** MATERIAL FOR THIS EXERCISE follows **

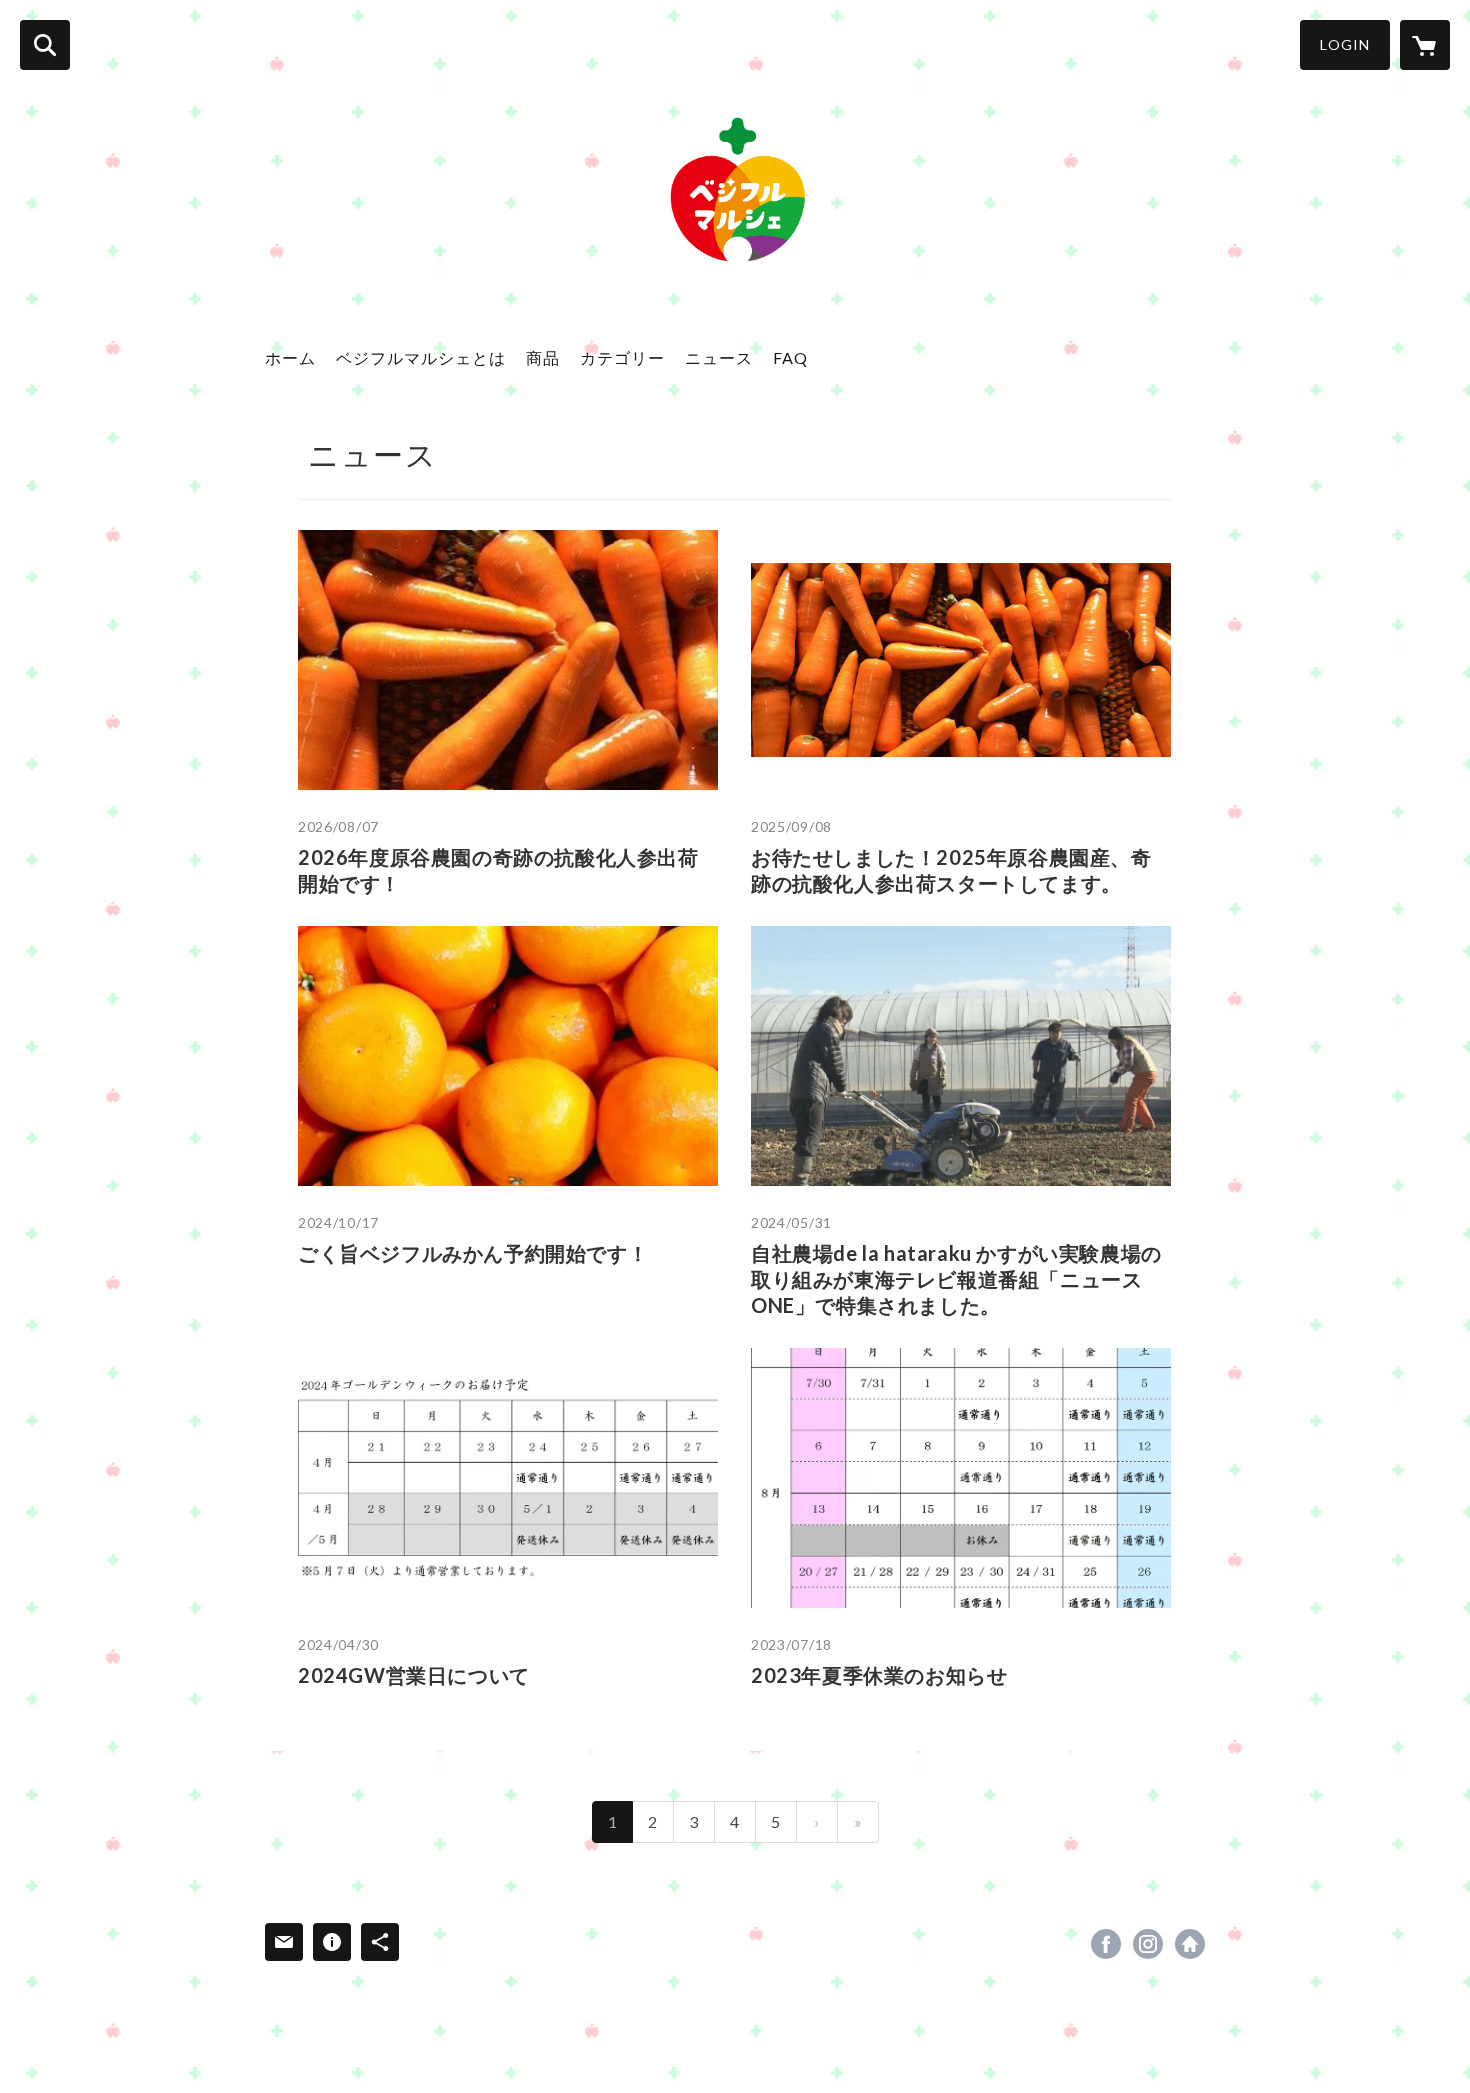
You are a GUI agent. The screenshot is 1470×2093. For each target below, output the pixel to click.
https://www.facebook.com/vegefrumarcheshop (1106, 1944)
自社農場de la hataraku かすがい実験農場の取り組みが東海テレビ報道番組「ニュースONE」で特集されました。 (956, 1279)
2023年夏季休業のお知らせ (879, 1675)
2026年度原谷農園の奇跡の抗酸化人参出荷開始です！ (498, 870)
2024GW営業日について (414, 1675)
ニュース (719, 357)
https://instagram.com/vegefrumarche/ (1148, 1944)
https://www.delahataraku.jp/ (1190, 1944)
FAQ (790, 357)
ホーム (290, 357)
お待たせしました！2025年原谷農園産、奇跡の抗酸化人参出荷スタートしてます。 (951, 870)
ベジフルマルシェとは (421, 357)
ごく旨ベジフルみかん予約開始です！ (473, 1253)
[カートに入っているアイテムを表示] (1425, 45)
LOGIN (1345, 44)
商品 (543, 357)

** End of MATERIAL FOR THIS EXERCISE **

* **REQUIRED WORK**
Wherever an image appears, omit it; copy the rest of the records exactly.

* **EXERCISE RESULT**
You are a GUI agent. The screenshot is 1470×2093. For each target below, output the pixel to click.
https://www.facebook.com/vegefrumarcheshop (1106, 1944)
自社農場de la hataraku かすがい実験農場の取り組みが東海テレビ報道番組「ニュースONE」で特集されました。 (956, 1279)
2023年夏季休業のお知らせ (879, 1675)
2026年度原谷農園の奇跡の抗酸化人参出荷開始です！ (498, 870)
2024GW営業日について (414, 1675)
ニュース (719, 357)
https://instagram.com/vegefrumarche/ (1148, 1944)
https://www.delahataraku.jp/ (1190, 1944)
FAQ (790, 357)
ホーム (290, 357)
お待たせしました！2025年原谷農園産、奇跡の抗酸化人参出荷スタートしてます。 (951, 870)
ベジフルマルシェとは (421, 357)
ごく旨ベジフルみかん予約開始です！ (473, 1253)
[カートに入っているアイテムを表示] (1425, 45)
LOGIN (1345, 44)
商品 (543, 357)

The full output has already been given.